The sensors seemed to be picking up electrical activity in my head and showing them on a chart. This wasn’t calming, this was exciting. I tried to have some really big thoughts but the graph failed to spike. Either my ideas weren’t exciting enough or the kit just isn’t that sophisticated.

The ‘instant relief’ from stress comes in the form of fairly standard instructions familiar to anyone with a passing knowledge of things like mindfulness: breath deeply, listen to the soothing voice of the narrator, think about nature. Watching one of the current crop of ASMR videos on YouTube might elicit a similar response but there’s something fun about seeing lines on a graph respond to your mood.


The training section takes the idea further. Again, there’s a graph, this time running along the bottom of the screen and relaying your brain activity in real time.

You can choose to train yourself in three areas: focus, calm and zone (presumably your ability to get ‘in the zone’). And you choose how long you want to train for and how hard you want to make it.

Each training session involves using your mood to control a bar on the screen. Hit the required level and it pings satisfyingly. Failing to hit the target is disappointing and perhaps not good for your mood (so best to start at the easy level and work up). However the little line at the bottom of the screen seems to bowl along merrily whether you succeed or fail, it only cuts out if the headband becomes disconnected. Perhaps if you rip it from your head in frustration.

A lot of it seems to come down to breathing deeply and not frowning. Hardly rocket science. But also undoubtedly useful in keeping calm and coping with stress.

Here’s me having a shot:


And finally there’s the gaming section. There’s some odd little videos in here. One shows a parkour chase round London’s south bank involving men jumping over concrete stairs and such like. Another is a rather nasty gangster movie (I quit that in short order as it seemed extremely unpleasant). The suggestion seems to be that you can control the outcome of these films via your brainwaves. Like a sciencey ‘choose your own adventure’ book.

And there’s games on a similar theme including archery and golf. The golf game involves watching a fella taking shots and lining up putts, apparently how calm and focussed you are determines whether the ball will go in the hole.

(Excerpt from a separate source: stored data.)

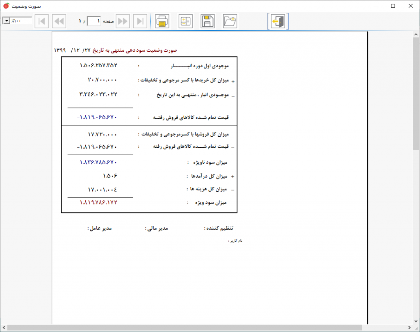This screenshot has width=420, height=332.
Task: Click the horizontal scrollbar thumb
Action: pos(185,327)
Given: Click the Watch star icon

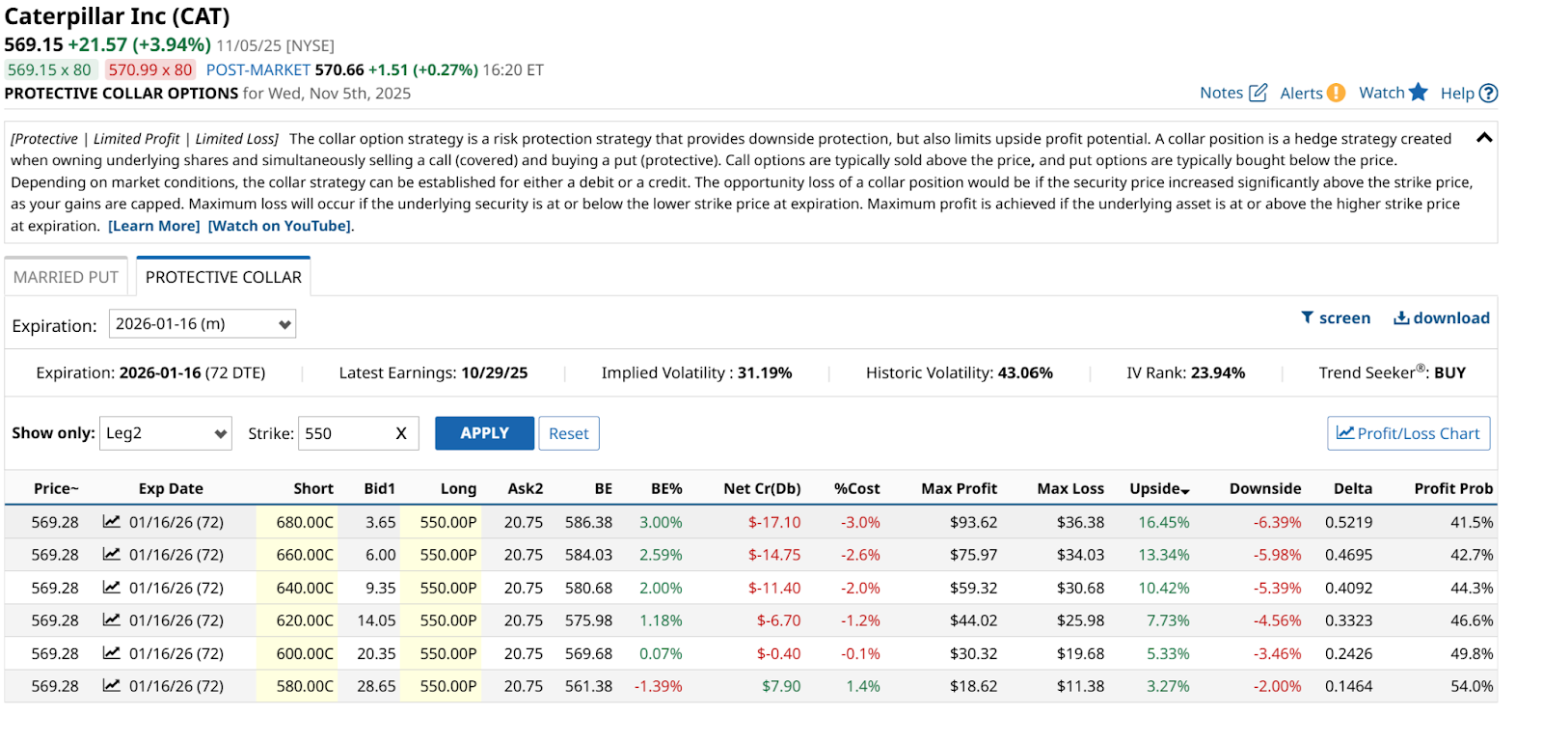Looking at the screenshot, I should tap(1418, 93).
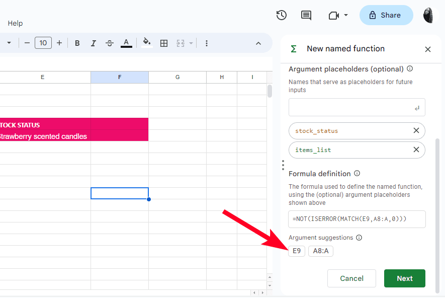This screenshot has width=445, height=298.
Task: Click the Bold formatting icon
Action: click(77, 43)
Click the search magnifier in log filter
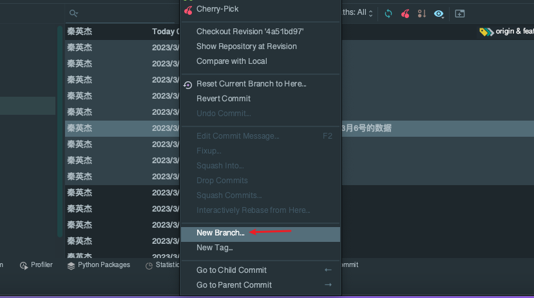The image size is (534, 298). pos(74,13)
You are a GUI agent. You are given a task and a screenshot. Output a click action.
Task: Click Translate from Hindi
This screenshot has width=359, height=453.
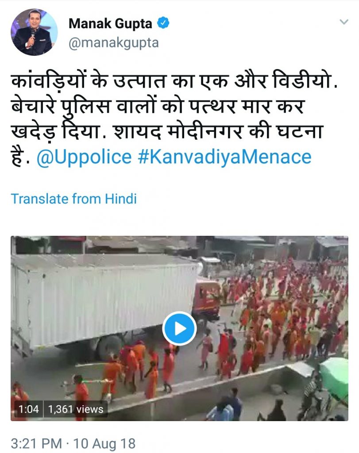[x=74, y=199]
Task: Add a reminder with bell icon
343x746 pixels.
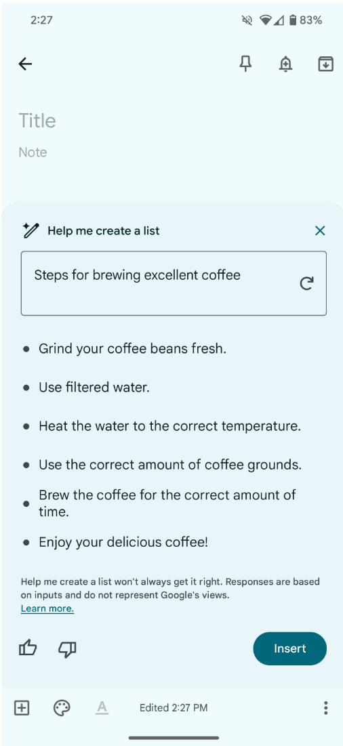Action: [x=285, y=64]
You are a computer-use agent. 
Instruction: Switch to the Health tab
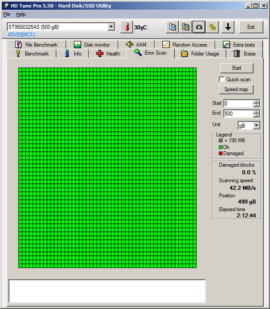pyautogui.click(x=108, y=54)
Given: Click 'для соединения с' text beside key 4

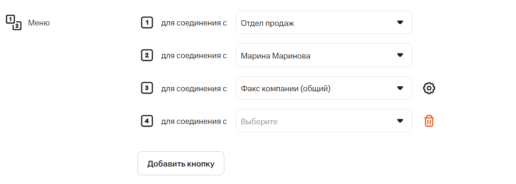Looking at the screenshot, I should (194, 121).
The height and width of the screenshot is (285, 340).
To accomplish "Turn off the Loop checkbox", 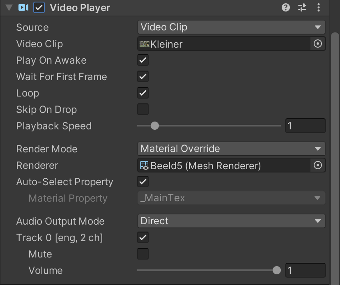I will tap(143, 93).
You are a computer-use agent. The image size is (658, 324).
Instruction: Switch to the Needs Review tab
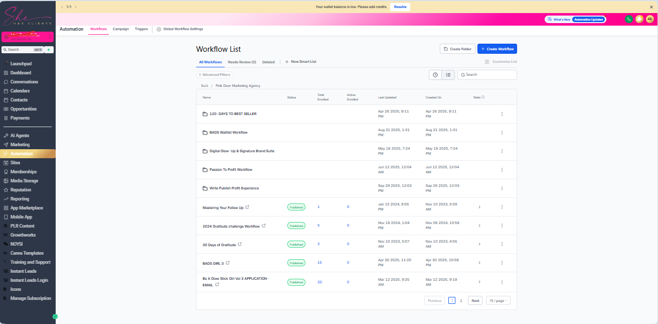[242, 62]
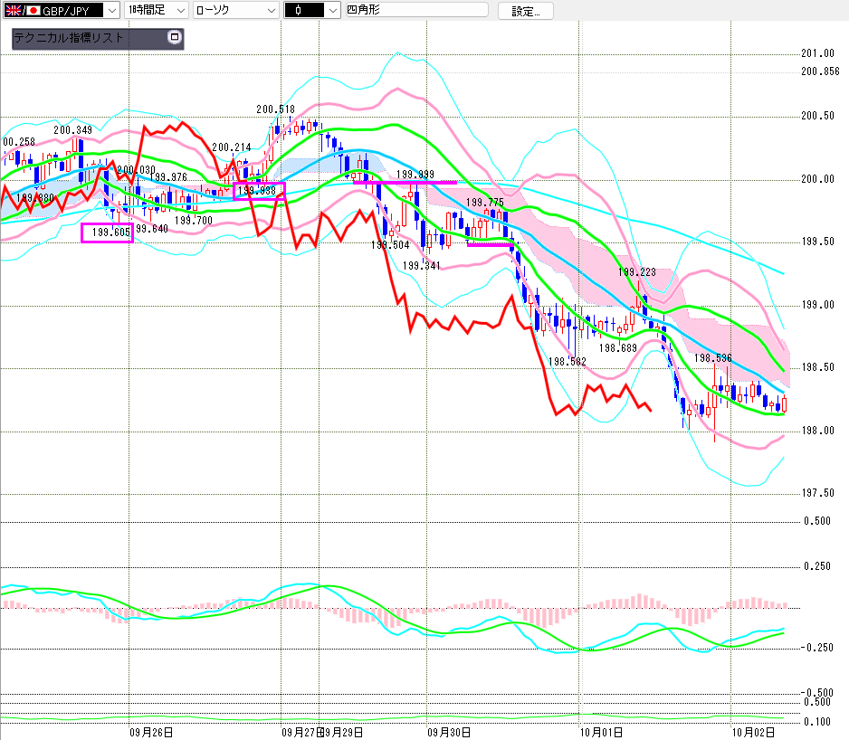Click the UK flag icon in the pair selector

11,10
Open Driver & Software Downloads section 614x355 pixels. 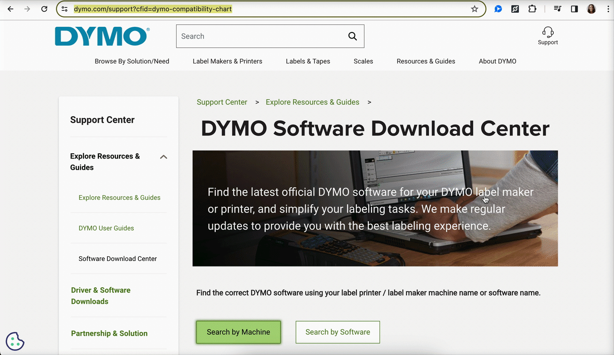101,296
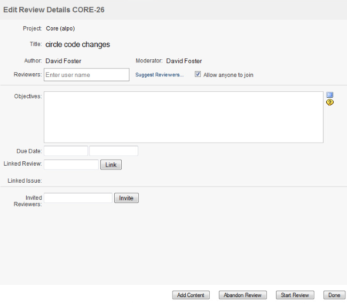Click the Suggest Reviewers link
Image resolution: width=347 pixels, height=304 pixels.
159,75
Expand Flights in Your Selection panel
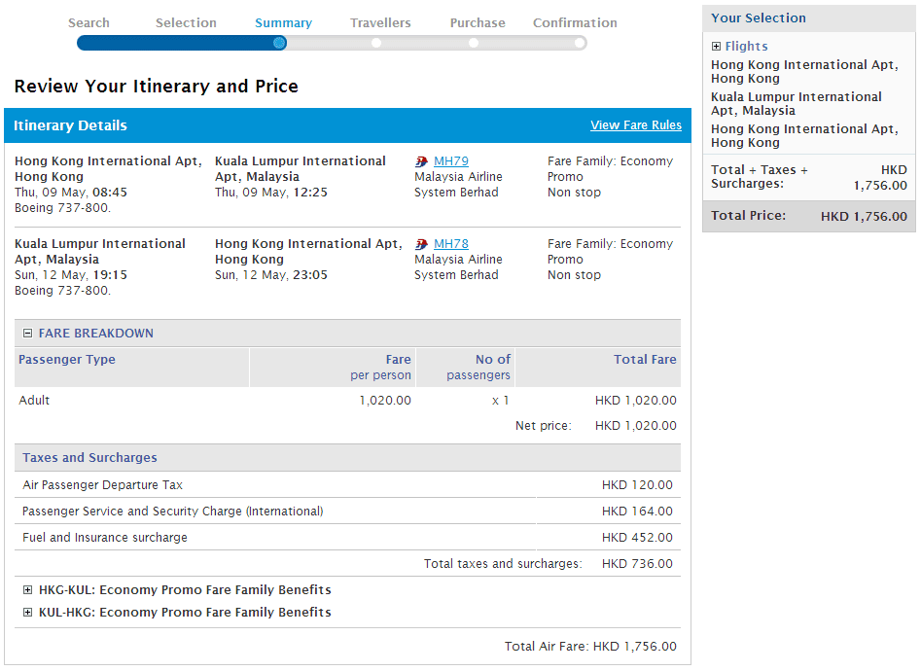Screen dimensions: 921x671 coord(717,47)
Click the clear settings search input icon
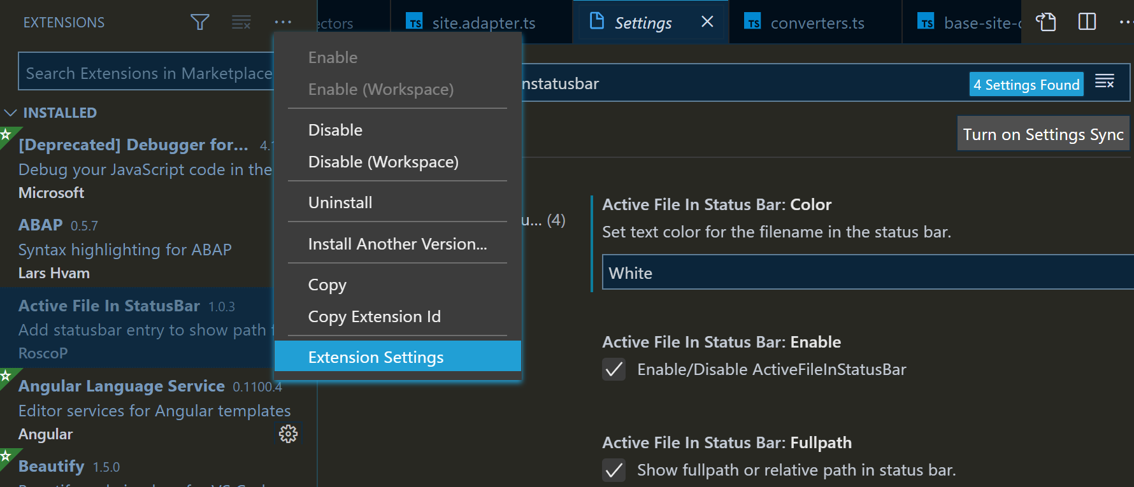The height and width of the screenshot is (487, 1134). click(x=1105, y=82)
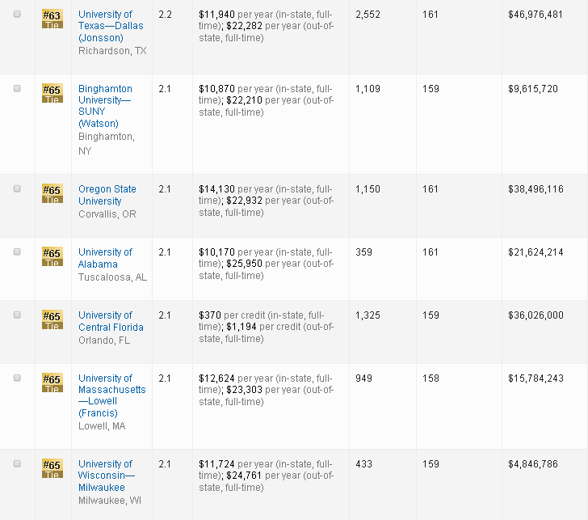The width and height of the screenshot is (588, 520).
Task: Check the University of Wisconsin—Milwaukee checkbox
Action: click(17, 463)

I confess I am extremely sceptical of both how these work and their value. Going for an actual lunchtime run or fitting in a game of golf will undoubtedly improve your mood and focus. And both bring the added bonus of physical exercise, absent if you choose the ‘sitting at your desk and playing golf by brainwave’ option for example.

However, if you’re tied to your desk they are harmless distractions at worst, and may actually help if they just get you thinking about focus and breathing and such like.

Focussed and productive

So is the MyndPlay device the silver bullet for a more focussed and productive working day and a more peaceful and less stressful home life? No.

One of the mornings I tried it out I may have hit my training targets (medium level) but my focus was still interrupted by a wasp in the skylight above my head where I was working. I may have been in the zone enough to forget I was wearing the headband but my mood was undone by only realising I still had it on after I’d been to the door to take a delivery and then realising why the delivery guy was giving me a funny look. No amount of tech can take away those sorts of distractions.

The GoCalm app – essentially just providing mindfulness at your desk – costs £29.99.

The set I roadtested was the MyndWave mobile and GoCalm bundle, which will set you back £129.99.

But you can go further if you’re so inclined – there’s a souped up headset that can connect with virtual reality and that’s priced £219.99.

Mindfulness and mental health are important. How these devices work isn’t entirely the point, if somehow they help you focus and take care of your stress levels then they are probably worth it.

We’re all stressed and to some degree and it’s a condition that impacts your own physical health as well as the quality of the downtime with your family.

But bizarrely they also highlight the other options available – going for a run, playing your favourite sport, investing in a mindfulness app without all the brainwave paraphernalia can all help at less expense.